Hunger pangs
Map highlights food insecurity based on action and inaction on climate change
The fate of world hunger is in your hands.
Well, not quite, but officials from the U.N.’s World Food Programme and the Met Office Hadley Centre recently unveiled a website (www.metoffice.gov.uk/food-insecurity-index) to attendees of the 2015 Paris Climate Conference that lets users control future emissions and climate adaptation scenarios, and see what impact they will have on global food security.
You can select from present day, the 2050s and the 2080s, and examine what each country’s food security vulnerability will be depending on emissions and adaptation.
“This map paints a stark picture of how climate disasters drive hunger. In Paris, we must decide between a future world where ending hunger is achievable—or one where we and every future generation continue this losing struggle responding to the scourge of global hunger,” Ertharin Cousin, executive director of the World Food Programme, said in a statement.
The most vulnerable countries are in sub-Saharan Africa—a region where one in four people is already undernourished. Asia and both South and Central America are vulnerable as well.
The interactive map paints a drastically different picture depending on your level of optimism. Take a country like Mozambique—highly agricultural and full of subsistence farmers, but prone to climate-related impacts such as increased floods, drought and tornadoes. It is, in fact, one of the most disaster prone countries in the world.
It is estimated that about one-third of the population (26 million people) is already “chronically” food insecure. Under a scenario of low emissions and high climate adaptation, Mozambique’s vulnerability to food shortages rises an additional 8 percent by the 2050s.
But, with high emissions and no adaptation, food insecurity rises 36 percent higher than today. And, projecting this scenario to the 2080s, the country’s food insecurity increases 60 percent over present day numbers.
The World Food Programme’s most recent estimates find that, globally, about 795 million people already do not have enough food to be healthy. Scientists warn climate change does, and will continue to, exacerbate this, largely through increased disasters such as prolonged droughts, floods, tornadoes and sea level rise.
Even if heat-trapping gas emissions totally stopped, millions of people would still face climate-caused food insecurity by the 2050s because of a delayed response from previous emissions. But the map—which works by using climate projections, economic models and current food availability stats—shows we can curb how many people will suffer.

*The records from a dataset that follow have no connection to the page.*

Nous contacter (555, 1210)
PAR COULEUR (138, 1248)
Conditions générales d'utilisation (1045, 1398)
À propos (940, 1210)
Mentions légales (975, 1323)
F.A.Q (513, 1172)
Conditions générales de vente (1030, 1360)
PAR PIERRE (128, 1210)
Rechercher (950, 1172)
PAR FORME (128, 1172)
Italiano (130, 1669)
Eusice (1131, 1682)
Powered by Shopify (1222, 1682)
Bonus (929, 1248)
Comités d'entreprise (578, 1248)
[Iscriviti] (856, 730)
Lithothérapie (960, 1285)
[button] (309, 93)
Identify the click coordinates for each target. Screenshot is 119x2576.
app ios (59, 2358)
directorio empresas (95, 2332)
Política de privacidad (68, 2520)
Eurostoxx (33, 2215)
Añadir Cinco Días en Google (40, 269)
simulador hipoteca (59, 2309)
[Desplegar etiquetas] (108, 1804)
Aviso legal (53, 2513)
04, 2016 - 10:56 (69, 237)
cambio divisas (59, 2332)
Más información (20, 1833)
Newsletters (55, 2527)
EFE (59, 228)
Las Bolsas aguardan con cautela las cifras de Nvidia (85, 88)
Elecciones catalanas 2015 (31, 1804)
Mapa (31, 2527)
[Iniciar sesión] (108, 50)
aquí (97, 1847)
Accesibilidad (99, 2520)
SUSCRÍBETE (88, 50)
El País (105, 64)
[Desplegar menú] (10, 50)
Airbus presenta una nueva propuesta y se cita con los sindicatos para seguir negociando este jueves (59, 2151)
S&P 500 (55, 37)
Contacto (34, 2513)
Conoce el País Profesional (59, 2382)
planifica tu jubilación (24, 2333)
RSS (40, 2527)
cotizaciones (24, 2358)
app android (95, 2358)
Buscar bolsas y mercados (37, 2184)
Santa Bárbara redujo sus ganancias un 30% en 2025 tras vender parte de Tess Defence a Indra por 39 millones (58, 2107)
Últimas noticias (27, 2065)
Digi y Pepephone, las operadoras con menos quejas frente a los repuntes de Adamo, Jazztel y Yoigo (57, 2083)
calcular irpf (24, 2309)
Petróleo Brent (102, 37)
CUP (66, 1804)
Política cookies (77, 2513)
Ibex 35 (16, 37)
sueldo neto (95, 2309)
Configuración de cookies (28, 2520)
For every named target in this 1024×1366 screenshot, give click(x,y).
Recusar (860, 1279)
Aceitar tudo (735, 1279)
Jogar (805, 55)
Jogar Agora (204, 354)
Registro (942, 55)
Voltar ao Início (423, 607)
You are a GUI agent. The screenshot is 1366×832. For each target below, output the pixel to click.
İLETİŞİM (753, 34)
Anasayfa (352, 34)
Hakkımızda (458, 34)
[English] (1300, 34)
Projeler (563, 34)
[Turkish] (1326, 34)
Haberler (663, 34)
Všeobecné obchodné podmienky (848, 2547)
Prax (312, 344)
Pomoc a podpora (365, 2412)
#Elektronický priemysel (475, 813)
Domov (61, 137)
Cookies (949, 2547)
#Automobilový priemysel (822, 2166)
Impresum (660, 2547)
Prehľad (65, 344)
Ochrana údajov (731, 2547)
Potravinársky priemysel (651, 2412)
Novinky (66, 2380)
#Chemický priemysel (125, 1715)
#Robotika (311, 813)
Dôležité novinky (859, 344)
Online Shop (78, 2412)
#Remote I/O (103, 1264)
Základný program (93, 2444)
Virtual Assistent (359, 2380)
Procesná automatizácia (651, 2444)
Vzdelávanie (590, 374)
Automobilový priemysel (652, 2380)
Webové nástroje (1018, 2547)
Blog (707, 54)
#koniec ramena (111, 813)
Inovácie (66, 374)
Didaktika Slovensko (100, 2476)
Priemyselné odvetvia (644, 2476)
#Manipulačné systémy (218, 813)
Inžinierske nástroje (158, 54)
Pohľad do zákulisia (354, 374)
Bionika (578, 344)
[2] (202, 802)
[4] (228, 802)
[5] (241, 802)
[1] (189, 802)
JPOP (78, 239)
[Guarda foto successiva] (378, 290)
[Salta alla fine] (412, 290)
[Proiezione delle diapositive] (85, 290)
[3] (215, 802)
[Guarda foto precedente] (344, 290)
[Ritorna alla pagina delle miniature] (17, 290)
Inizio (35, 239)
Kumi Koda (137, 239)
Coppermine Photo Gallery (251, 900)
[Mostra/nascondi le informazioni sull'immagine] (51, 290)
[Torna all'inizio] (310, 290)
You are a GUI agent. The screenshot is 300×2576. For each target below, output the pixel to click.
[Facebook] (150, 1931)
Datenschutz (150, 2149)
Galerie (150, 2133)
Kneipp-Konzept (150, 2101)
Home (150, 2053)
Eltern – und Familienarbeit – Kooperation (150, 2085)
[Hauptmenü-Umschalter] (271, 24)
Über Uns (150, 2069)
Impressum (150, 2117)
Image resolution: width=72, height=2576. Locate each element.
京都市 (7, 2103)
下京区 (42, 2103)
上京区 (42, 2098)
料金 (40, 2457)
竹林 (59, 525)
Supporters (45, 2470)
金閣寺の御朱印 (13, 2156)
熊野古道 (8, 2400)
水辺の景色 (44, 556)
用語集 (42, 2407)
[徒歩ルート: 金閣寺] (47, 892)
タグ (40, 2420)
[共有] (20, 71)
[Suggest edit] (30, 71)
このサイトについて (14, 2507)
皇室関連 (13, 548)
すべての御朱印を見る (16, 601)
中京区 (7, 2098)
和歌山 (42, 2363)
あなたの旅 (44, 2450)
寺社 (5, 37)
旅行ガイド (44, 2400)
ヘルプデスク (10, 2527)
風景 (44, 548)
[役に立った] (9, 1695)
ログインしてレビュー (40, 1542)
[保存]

And that large swing in hunger prevalence in places like Mozambique will be, in part, determined by what comes out of Paris this month, where delegates from 195 countries descended last week to the United Nations climate change meeting dubbed COP21, or the 21st meeting of the Conference of Parties.
The goal? A legally binding agreement to keep the warming of the planet’s average temperature below 2 degrees Celsius over the temperature since the Industrial Revolution.
The linchpin of such an accord will be an agreement on major global carbon emission reductions. The other sticking point is money: how much are rich nations willing to pony up to help the Mozambiques of the world mitigate and adapt to climate change?
The World Food Programme has an ambitious goal of ending world hunger in the next 15 years. And Cousin said this new map is illustrative of the urgency at the Paris talks on this effort.
“Only if leaders get it right in Paris will we end hunger by 2030 and provide future generations with the opportunity to enjoy sustainable and durable global food security,” Cousin said.